Singing along with A-mei

A-mei was equally at ease belting out ballads and firing up high-octane dance numbers.
A-mei was equally at ease belting out ballads and firing up high-octane dance numbers.PHOTO: MEDIACORP VIZPRO INTERNATIONAL

Fans joined the Taiwanese diva as she belted out hits from a 20-year career



Singapore Indoor Stadium/Last Friday

At some points, it was the largest KTV room in Singapore as the crowd of about 7,200 sang along fervently. At others, it was the largest Mandopop disco as the beats throbbed, the lights danced and the audience boogied along.

Taiwanese diva A-mei moved effortlessly from one realm to another, equally at ease belting out ballads and firing up the high-octane dance numbers in a concert that was almost three hours long.

It took a while, though, before her vocals warmed up fully.

On the opening string of fast- paced tracks, her voice seemed quite ragged and the energy level wasn't quite there.

Given that her previous show here was in January last year at the National Stadium, there was a certain familiarity to the proceedings as she blew kisses and exhorted her fans to "give me your hands".

An early standout number was Bloody Love Story.

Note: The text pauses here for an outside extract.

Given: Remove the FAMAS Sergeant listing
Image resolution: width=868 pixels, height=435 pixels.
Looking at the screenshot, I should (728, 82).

While it was perhaps rather literal to bathe the stage in red, it was also effective in creating a macabre mood.

Things picked up further when the dreadlocked A-mei started singing I Hate I Love You. Her voice took centre stage as she crooned to the accompaniment of a piano and it was warm and powerful. This was followed by Have You Heard Lately?, Truth and Want Nothing, the fans' chorusing growing louder with each hit.

The gig also marked the singer's 20th-anniversary milestone and she had a few surprises up her sleeve. (Strictly speaking, her debut album Sisters came out in 1996, but who's quibbling?)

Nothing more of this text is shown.